Exercise input Start Marker
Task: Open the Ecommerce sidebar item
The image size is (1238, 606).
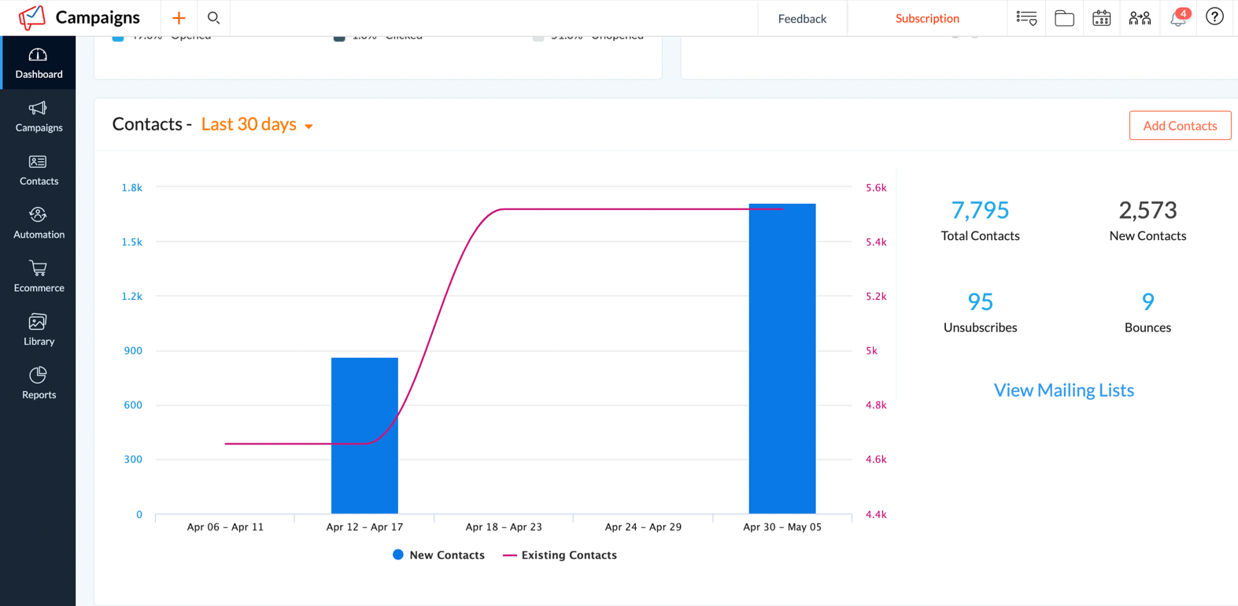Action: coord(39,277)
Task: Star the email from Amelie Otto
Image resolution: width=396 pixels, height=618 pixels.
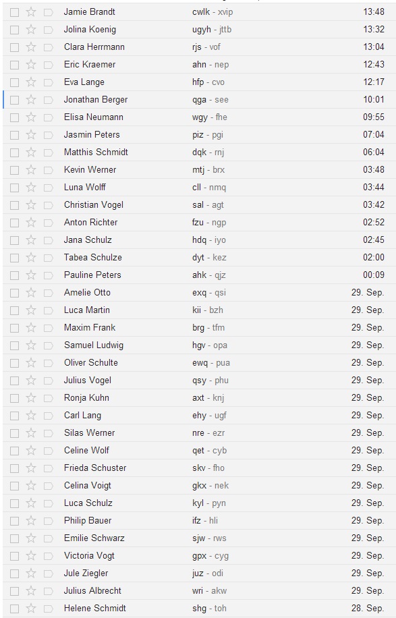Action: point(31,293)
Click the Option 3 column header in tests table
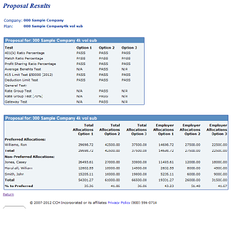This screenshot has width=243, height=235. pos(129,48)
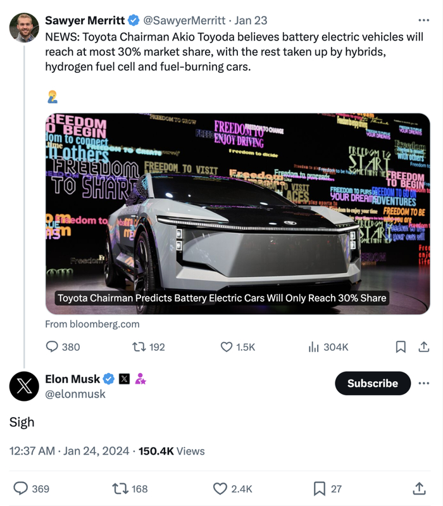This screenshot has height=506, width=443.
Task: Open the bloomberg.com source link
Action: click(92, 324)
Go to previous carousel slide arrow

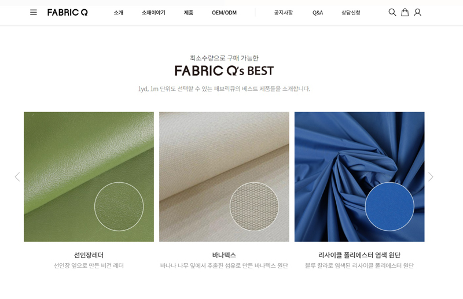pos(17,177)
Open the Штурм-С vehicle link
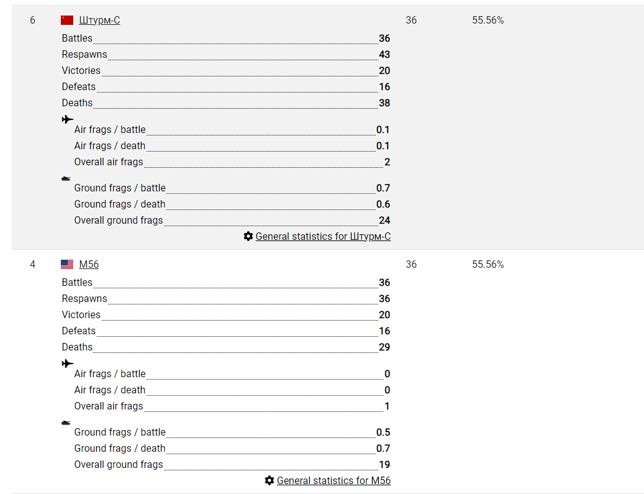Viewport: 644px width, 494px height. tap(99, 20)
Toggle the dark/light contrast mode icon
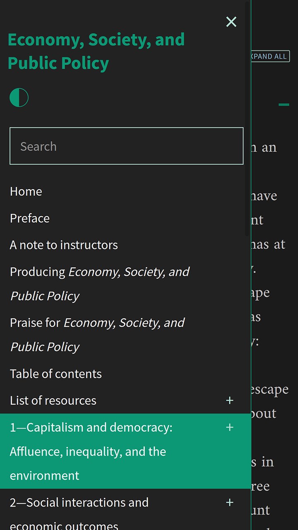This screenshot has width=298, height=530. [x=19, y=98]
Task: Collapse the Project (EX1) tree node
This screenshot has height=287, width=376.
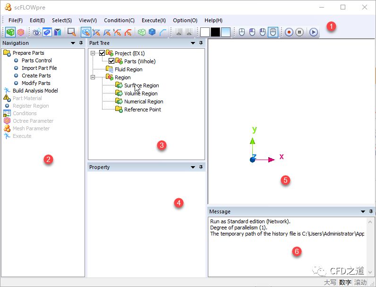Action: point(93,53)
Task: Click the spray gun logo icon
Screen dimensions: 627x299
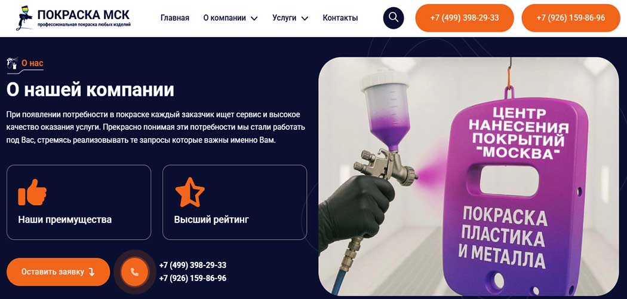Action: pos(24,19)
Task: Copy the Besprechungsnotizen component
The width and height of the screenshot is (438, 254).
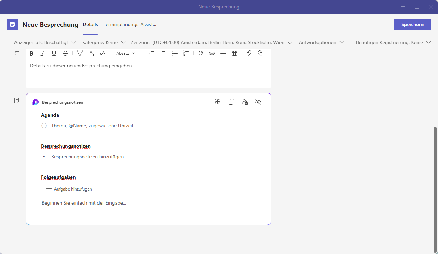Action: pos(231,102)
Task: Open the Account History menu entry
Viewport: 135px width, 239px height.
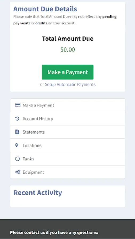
Exercise input End Marker
Exercise input Start Marker
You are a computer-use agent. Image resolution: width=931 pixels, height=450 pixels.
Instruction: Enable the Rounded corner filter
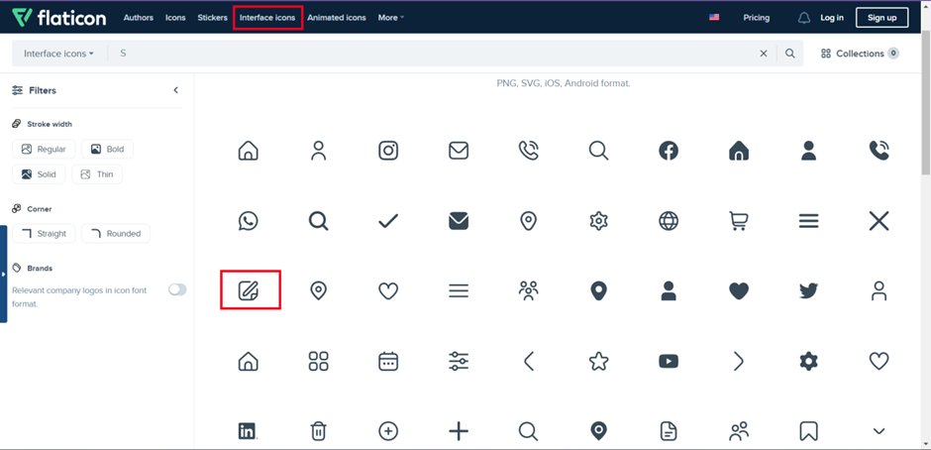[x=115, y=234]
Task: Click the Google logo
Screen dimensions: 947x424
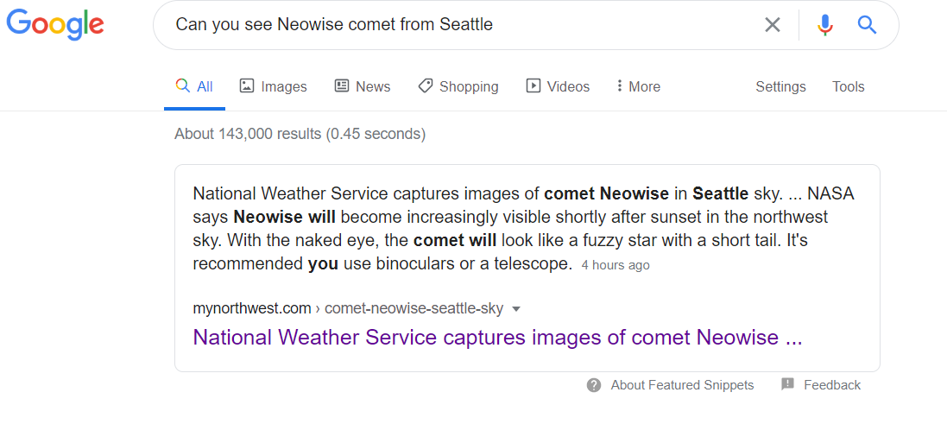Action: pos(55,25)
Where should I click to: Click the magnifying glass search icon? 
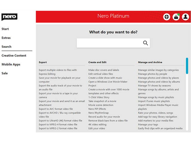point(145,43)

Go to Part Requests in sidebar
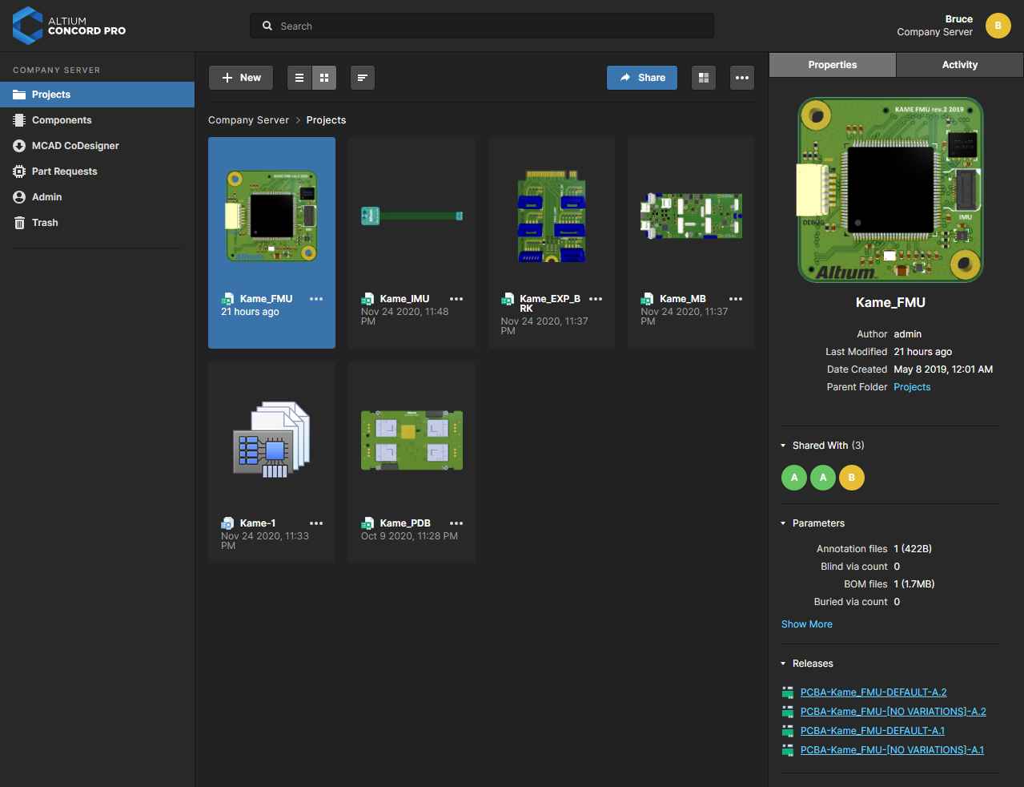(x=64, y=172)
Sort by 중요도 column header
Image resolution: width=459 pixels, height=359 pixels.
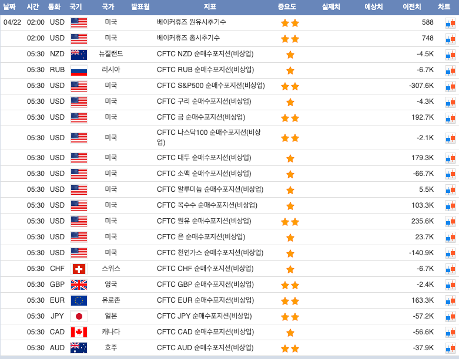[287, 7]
Exercise input End Marker
Exercise input Start Marker
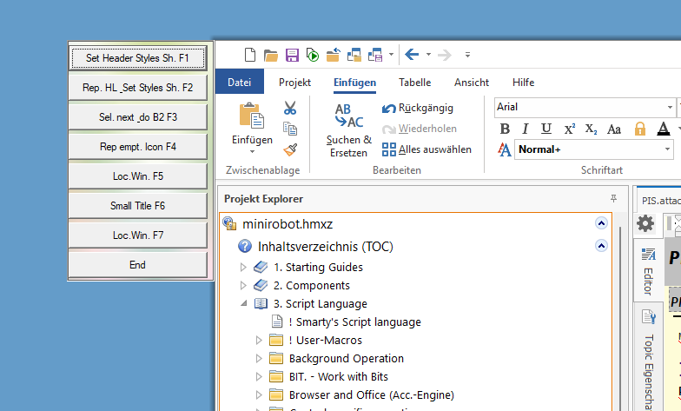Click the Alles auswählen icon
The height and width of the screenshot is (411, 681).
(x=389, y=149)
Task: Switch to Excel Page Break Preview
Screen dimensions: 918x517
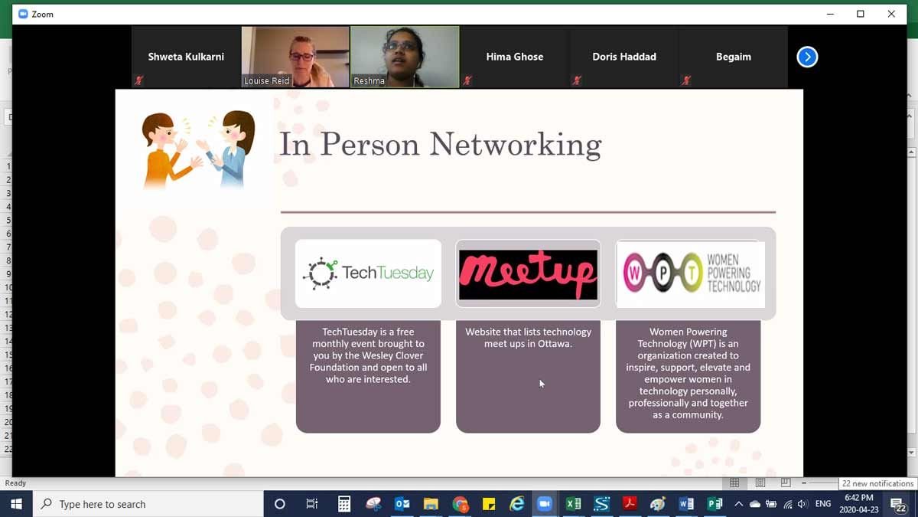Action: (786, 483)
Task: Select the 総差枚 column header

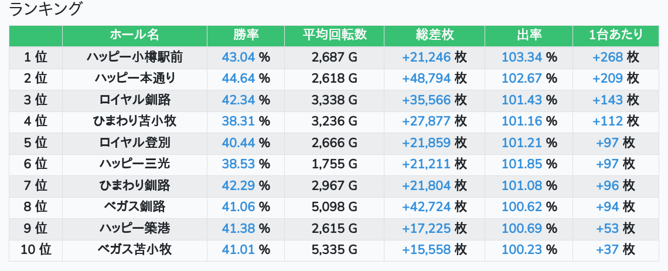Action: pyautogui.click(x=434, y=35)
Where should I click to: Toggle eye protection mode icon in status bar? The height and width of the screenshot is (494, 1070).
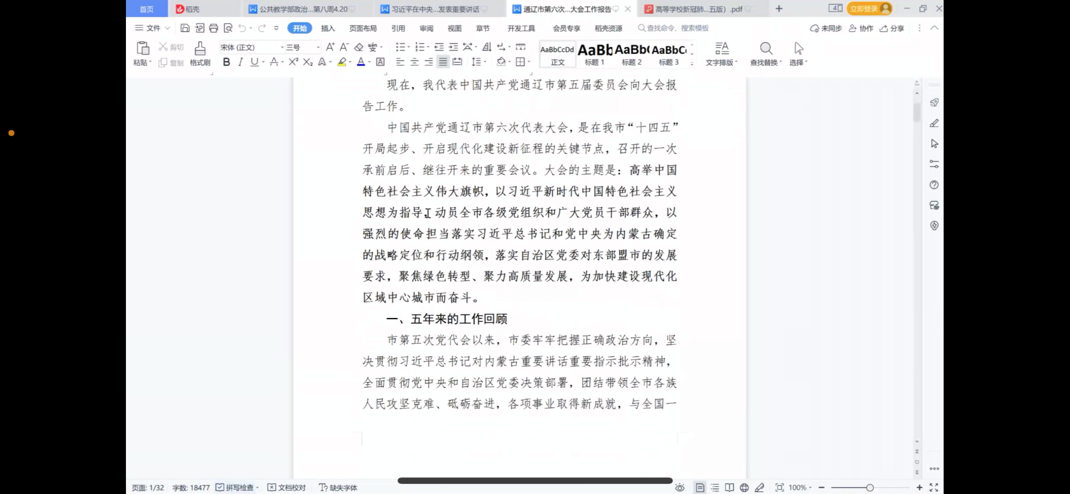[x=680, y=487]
Exercise input End Marker
Your instructions
Reproduce the data above exactly, but only from the line containing "Task: Open the Ecommerce sidebar item" through the line containing "Viewport: 135px width, 239px height."; skip the pictures.

Task response
Task: Open the Ecommerce sidebar item
The image size is (1238, 606).
Action: coord(39,277)
Task: Star the email from Amelie Otto
Image resolution: width=396 pixels, height=618 pixels.
Action: point(31,293)
Click the Option 3 column header in tests table
This screenshot has width=243, height=235. pos(129,48)
This screenshot has height=506, width=443.
Task: Open the bloomberg.com source link
Action: click(92, 324)
Go to previous carousel slide arrow

pos(17,177)
Open the Штурм-С vehicle link
Viewport: 644px width, 494px height. tap(99, 20)
Toggle the dark/light contrast mode icon
This screenshot has width=298, height=530. [x=19, y=98]
Task: Collapse the Project (EX1) tree node
This screenshot has height=287, width=376.
Action: point(93,53)
Task: Click the spray gun logo icon
Screen dimensions: 627x299
Action: pos(24,19)
Task: Copy the Besprechungsnotizen component
The width and height of the screenshot is (438, 254).
Action: pos(231,102)
Task: Open the Account History menu entry
Viewport: 135px width, 239px height.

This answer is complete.